I. Pareva che le provvidenze dell'imperadore Leone a pro della conquassata Chiesa Bizantina dovessero raffermarla per sempre nella pace e nella unione al Romano Seggio; ma chi attentamente considerava come i tristi fatti di Fozio fossero andati addentro alle opinioni ed ai costumi della greca gente, facilmente chiarivasi quella non essere pace, ma stanchezza di battagliare. Sulla tomba di Fozio rimasero vive le memorie di trent'anni, nei quali aveva visto il popolo un andare e tornare dall' esilio di vescovi e sacerdoti al cenno del Principe; un salire e discendere dal seggio del suo Patriarca, ora vescovo da rispettare, ora ribaldo da schivare; due Concilii nella stessa chiesa di Santa Sofia, l'uno all' altro nemici; Legati papali, se fedeli, punitori di Fozio; se infedeli, protettori; scandalose contese di preti, giudizi, scomuniche, e dopo queste i puniti addivenir giudici, i giudici rei. Aveva fatto plauso ai Legati menati in trionfo in Costantinopoli da Basilio, quasi messi da Dio; ne vide uno precipitato in fondo di carcere dallo

stesso Basilio, quasi pubblico malfattore: aveva temuti un dì gli anatemi del successore di Pietro ; poi vide questi anatemi cadere derisi ai piedi del foziano seggio. Povero popolo! lo scisma dei preti gli aveva fatto perdere la logica del giusto e dell'ingiusto nelle cose di Dio. Ma poi che è un impossibile che un popolo addivenga ateo, avvenne che per istinto, a mo' di dire, religioso, cessato dal santuario, in cui era iniquità e contradizione, i religiosi bisogni confidasse al principato civile, sotto la mano del quale era uso a sentire il freno delle leggi. Perciò l'idea di Dio e del suo culto, il mistero dell'avvenire dopo la morte, i mezzi d' incontrarlo con isperanza di salute, in una parola la religione, non fu più sentita in quella parte dell'anima in cui parla Iddio con l' eloquio dell'eternità e dell' infinito, ma nella bassa regione del senso, in cui promette o minaccia l'uomo col denaio o col capestro. Così la doppia gerarchia chericale e civile non fu che una nella mente del popolo; cioè quella che metteva capo nell' Imperadore; e i vescovi, i sacerdoti entrarono alla rinfusa nel gregge degli ufficiali imperiali. Cristo se n'era andato dalla Chiesa Bizantina, perchè cacciato da chi non voleva l'unità e l' amore; e come nel vuoto sepolcro non lasciò che il sudario, così in quella non rimase che l'involucro di una fede già spenta, ossia la superstizione, credula, ciarliera, feroce.

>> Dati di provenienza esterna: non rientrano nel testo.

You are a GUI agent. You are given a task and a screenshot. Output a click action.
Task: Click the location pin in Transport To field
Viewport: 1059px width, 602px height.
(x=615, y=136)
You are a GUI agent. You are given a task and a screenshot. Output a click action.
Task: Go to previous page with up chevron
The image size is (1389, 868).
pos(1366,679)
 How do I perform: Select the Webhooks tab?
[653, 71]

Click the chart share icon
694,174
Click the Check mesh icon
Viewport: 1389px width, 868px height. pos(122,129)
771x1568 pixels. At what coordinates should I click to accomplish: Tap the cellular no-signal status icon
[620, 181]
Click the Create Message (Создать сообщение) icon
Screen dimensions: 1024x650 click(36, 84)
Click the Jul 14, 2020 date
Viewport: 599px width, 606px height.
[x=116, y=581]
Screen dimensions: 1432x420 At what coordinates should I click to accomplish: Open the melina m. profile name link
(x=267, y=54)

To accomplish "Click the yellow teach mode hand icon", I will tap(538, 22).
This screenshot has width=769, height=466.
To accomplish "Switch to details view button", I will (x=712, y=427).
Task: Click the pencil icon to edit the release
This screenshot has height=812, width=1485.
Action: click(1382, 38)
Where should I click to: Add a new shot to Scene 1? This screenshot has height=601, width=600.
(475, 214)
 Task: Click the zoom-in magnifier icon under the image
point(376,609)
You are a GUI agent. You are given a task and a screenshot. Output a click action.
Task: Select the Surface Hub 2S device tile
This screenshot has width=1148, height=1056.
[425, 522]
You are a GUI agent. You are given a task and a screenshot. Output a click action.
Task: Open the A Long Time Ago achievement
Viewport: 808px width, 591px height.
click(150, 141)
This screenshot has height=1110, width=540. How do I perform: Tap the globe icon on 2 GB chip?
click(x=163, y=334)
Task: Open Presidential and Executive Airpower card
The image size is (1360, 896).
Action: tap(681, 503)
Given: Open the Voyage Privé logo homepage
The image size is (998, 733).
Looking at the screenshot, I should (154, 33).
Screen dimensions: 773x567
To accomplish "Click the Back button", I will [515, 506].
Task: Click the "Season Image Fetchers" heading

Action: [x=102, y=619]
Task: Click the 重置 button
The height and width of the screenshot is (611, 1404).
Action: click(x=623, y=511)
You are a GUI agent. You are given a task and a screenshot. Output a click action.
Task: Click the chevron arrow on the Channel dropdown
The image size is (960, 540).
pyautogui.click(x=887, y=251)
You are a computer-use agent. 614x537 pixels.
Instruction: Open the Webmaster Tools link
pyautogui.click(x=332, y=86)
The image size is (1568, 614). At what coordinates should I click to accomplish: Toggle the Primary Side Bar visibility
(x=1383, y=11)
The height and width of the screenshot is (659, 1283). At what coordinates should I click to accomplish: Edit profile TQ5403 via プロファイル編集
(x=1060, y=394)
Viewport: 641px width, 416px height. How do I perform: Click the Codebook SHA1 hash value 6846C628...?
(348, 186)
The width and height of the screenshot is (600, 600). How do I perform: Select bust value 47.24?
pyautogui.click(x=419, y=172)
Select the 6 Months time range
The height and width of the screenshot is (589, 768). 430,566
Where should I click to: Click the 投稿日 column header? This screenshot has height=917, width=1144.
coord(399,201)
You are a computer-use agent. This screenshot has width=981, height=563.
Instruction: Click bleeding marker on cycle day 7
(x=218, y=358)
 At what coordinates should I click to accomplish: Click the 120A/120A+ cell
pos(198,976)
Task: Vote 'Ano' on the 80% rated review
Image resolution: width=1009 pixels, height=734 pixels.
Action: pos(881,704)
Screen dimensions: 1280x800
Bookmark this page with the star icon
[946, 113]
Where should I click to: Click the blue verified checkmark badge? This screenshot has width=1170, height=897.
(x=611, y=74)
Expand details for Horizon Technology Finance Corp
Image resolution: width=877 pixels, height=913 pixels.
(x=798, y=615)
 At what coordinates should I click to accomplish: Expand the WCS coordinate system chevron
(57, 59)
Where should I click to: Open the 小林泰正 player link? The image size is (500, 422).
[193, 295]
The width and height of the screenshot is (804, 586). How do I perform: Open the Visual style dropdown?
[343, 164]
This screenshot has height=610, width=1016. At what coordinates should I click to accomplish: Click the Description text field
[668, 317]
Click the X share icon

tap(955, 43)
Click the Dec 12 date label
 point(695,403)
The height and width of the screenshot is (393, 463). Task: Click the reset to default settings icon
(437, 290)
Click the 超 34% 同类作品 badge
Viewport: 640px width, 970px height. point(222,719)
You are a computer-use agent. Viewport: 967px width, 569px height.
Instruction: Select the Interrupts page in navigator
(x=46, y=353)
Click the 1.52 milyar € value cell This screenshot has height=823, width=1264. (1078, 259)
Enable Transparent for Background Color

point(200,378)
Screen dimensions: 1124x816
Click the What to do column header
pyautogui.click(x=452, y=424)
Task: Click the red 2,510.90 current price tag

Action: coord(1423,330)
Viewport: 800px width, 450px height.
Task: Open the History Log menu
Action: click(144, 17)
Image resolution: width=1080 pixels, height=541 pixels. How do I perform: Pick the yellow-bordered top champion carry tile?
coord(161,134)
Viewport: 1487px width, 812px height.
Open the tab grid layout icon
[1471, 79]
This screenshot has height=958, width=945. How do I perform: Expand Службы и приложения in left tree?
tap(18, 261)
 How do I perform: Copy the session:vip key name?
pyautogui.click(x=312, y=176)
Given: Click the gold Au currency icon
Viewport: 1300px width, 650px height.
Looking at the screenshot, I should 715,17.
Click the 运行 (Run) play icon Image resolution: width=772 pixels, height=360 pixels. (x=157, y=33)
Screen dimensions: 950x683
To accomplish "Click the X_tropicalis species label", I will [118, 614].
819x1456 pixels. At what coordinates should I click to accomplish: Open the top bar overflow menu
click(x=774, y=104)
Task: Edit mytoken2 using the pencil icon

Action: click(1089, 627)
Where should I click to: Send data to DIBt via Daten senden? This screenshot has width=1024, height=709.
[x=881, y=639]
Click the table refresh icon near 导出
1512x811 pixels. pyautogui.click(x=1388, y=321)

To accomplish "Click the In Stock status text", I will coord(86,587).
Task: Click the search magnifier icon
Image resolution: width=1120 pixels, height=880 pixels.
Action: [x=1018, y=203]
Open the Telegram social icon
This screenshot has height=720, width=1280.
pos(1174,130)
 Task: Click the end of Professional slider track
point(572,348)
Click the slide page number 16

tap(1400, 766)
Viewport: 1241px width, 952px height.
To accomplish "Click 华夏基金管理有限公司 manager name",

Le ire di parte lungamente esercitate avevano accecati gli animi sacerdotali; i quali non più guardavano alla verità ed alla giustizia, ma alle persone intendevano: perciò coloro che buoni apparivano, non tanto per l'amore della unione e della pace ai Foziani osteggiavano, quanto per sete d'immediate vendette. In guisa che il non volere Fozio non era il volere umile adesione al centro di unità alla Romana Sedia. Poichè di questa usavano a depressione di nemici, con quella poi si mettevano a contendere, e ne scrollavano il giogo. Laonde, se tutti Foziani non erano, tutti avevano dentro il gentilizio veleno delle gelosie della papale supremazia. I preti inocularono nel popolo bizantino lo scisma religioso per la superbia municipale, che gli faceva abborrire da ogni cosa che greca non fosse.. Quella maledetta distinzione di Roma antica enuova aveva spogliata la Roma di San Pietro del privilegio, agli occhi dei Greci, della sua cattolicità, per cui non poteva con lei esercitarsi emulazione municipale. Gl' imperadori fecero quella distinzione per stare a pari con Augusto: i Patriarchi la fecero per non comparire da meno di San Pietro. Ma come agl' Imperadori bastava, ad argomento di distinzione, il non essere più seggio imperiale nell' antica Roma, ai Patriarchi non bastava, perchè in quella era il papale seggio. Quindi un irragionevole studio a

distinguersi dai Latini; e si afferrarono alla barba, alla moglie, al pane col lievito nell' eucaristia, e, quel che era peggio, al non voler credere lo Spirito Santo procedente dal Figliuolo. Tolto questo dogma, tutte quelle loro costumanze tenevano con tale una superstizioné, che il non vederle abbracciate dai Latini era uno scandalo da far paura. Adusandosi a dir no in faccia al Papa, che vietava la moglie ai preti, il pane col lievito nella messa e i peli al mento, pigliavano una brutta via a dir lo stesso quando si trattasse di star rassegnati ed obbedienti ai suoi decreti. Guai quando nella ragione municipale di un popolo i preti fanno entrar quella delle credenze; se credente in Cristo, arriva ad adorar Maometto, persuaso che sia, che coll'Alcorano possa comparir da più degli altri.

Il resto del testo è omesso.